La crisi di talenti nel calcio italiano è un tema molto discusso negli ultimi anni. Riguarda la difficoltà della nazionale maggiore italiana di calcio nel produrre e valorizzare giovani calciatori di altissimo livello come accadeva in passato.
Uno dei problemi principali è che nei club di Serie A giocano pochi giovani italiani. Molte squadre preferiscono acquistare giocatori stranieri già pronti piuttosto che far crescere i talenti del vivaio. Questo accade anche perché in passato i vivai italiani producevano grandi campioni ma oggi non accade perché sono: troppo orientati al risultato meno focalizzati sulla tecnica e sulla creatività, Infatti molti allenatori di serie A lamentano una formazione troppo tattica e poco tecnica nei giovani.
Il calcio italiano ha anche problemi strutturali:
- pochi campi e strutture moderne rispetto ad altri paesi
- investimenti inferiori nei giovani rispetto a altri paesi che hanno riformato i loro sistemi giovanili negli ultimi 15–20 anni.
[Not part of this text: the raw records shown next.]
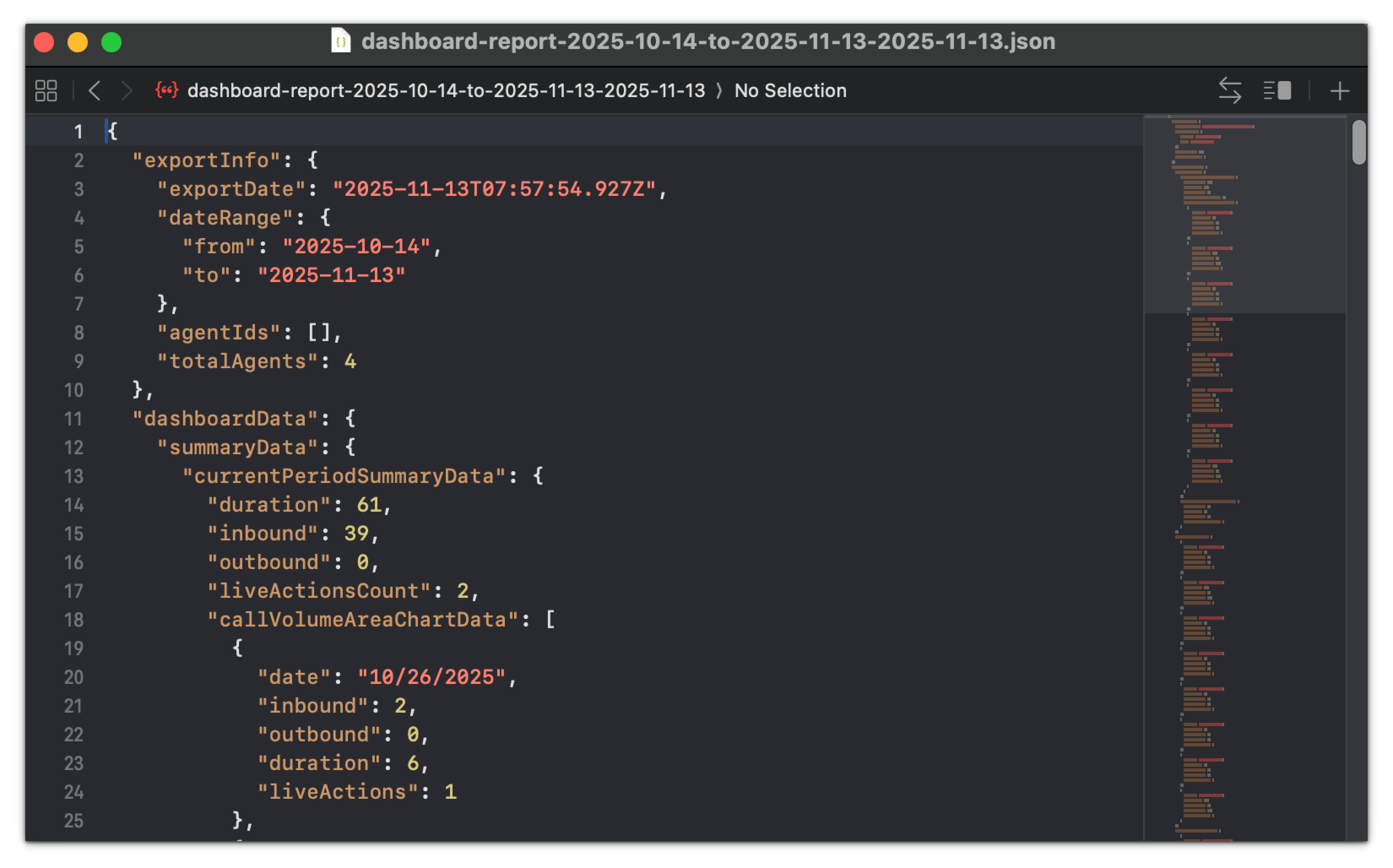
Task: Open the related items grid menu
Action: coord(46,91)
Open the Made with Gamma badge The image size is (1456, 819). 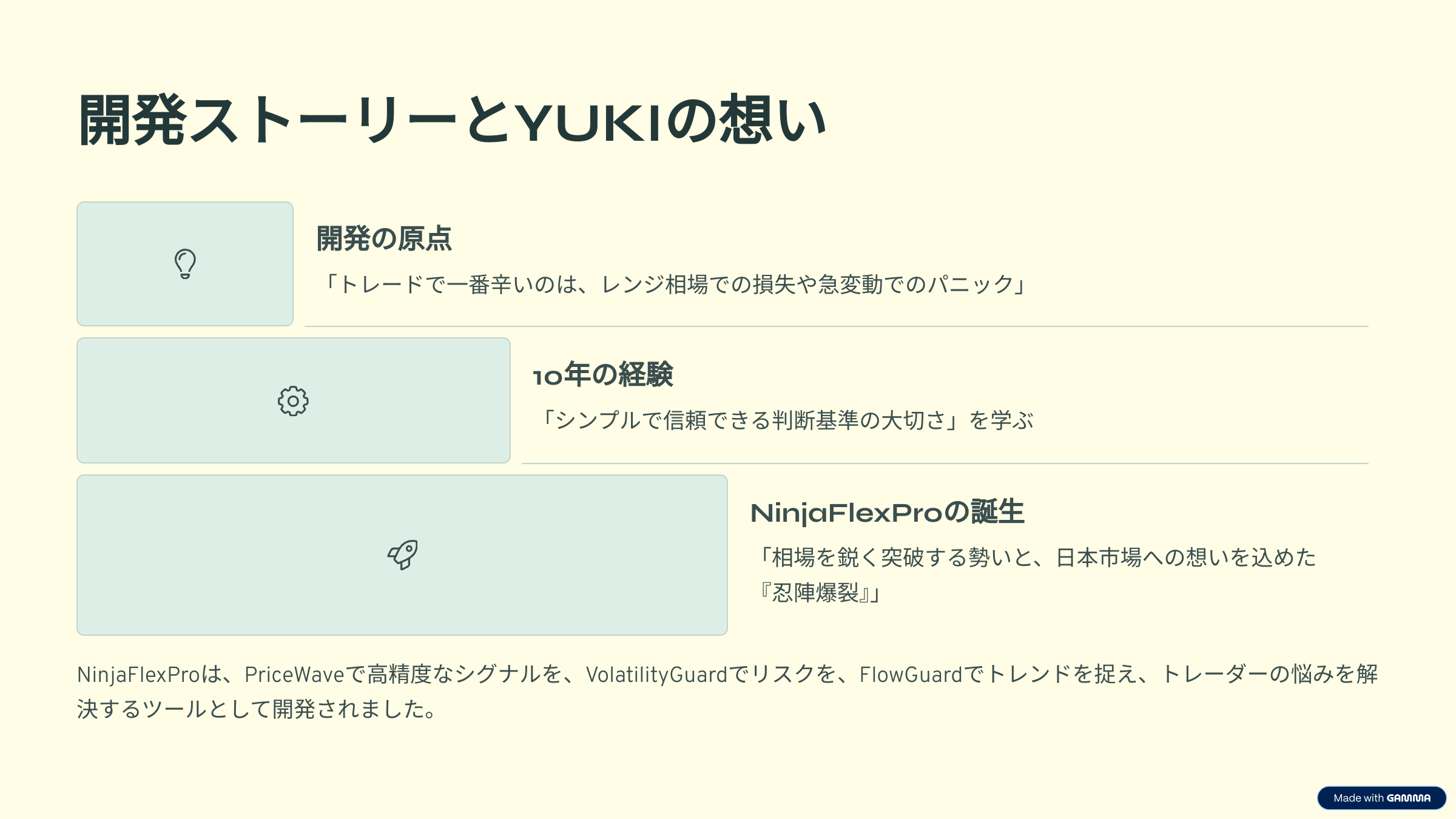tap(1381, 798)
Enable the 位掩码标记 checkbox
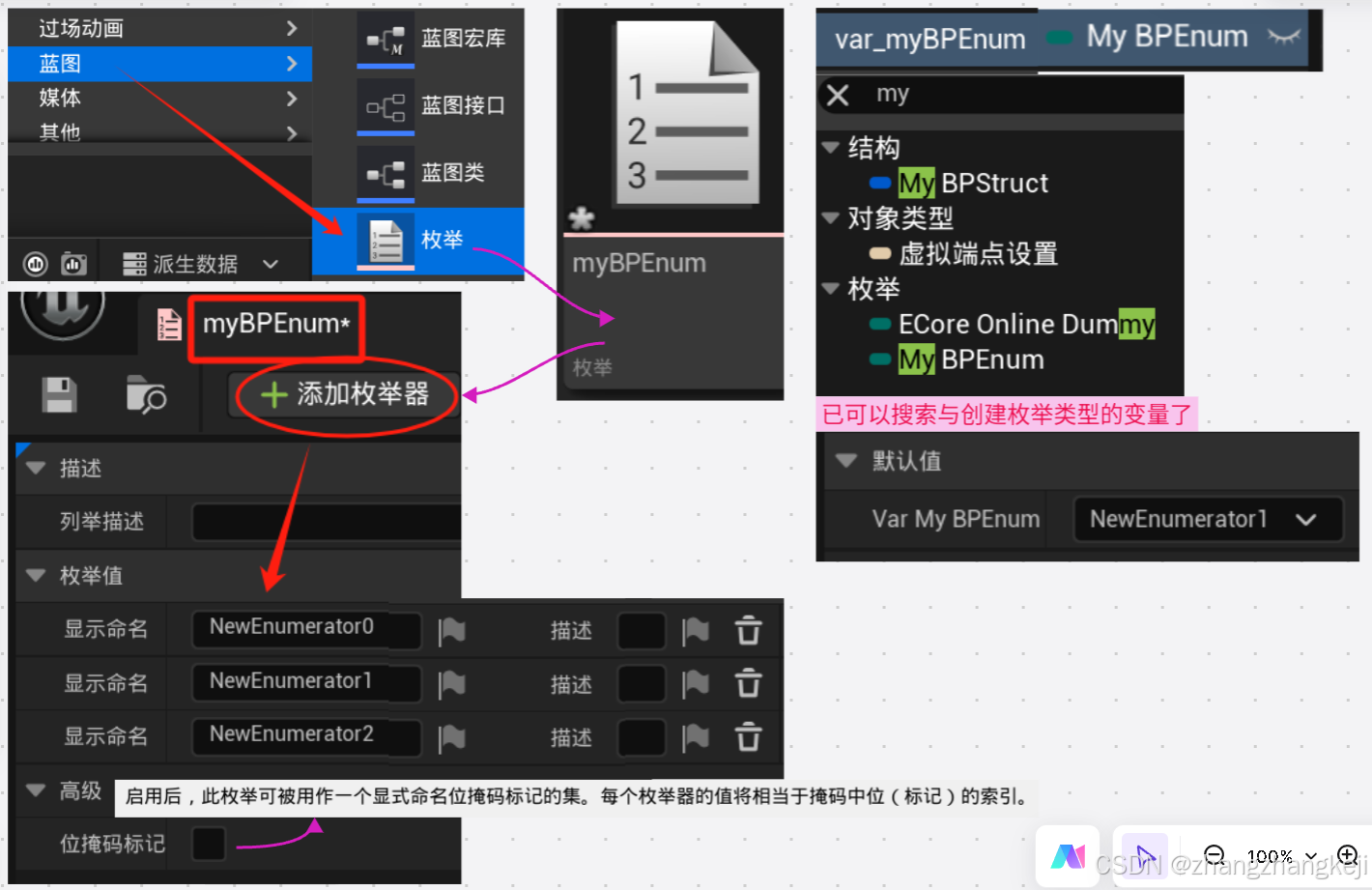Viewport: 1372px width, 890px height. 209,844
Un segnale forte della crisi è stata la mancata qualificazione ai Mondiali:
- 2018 FIFA World Cup
- 2022 FIFA World Cup
In sintesi la crisi dei talenti nel calcio italiano deriva da:
- poco spazio ai giovani perché non pronti per i massimi livelli
- settori giovanili resi meno produttivi
- investimenti inferiori a causa di leghe, FIGC e anche alcuni club minori
- sistema calcistico poco orientato allo sviluppo e che non ha intenzione di cambiare.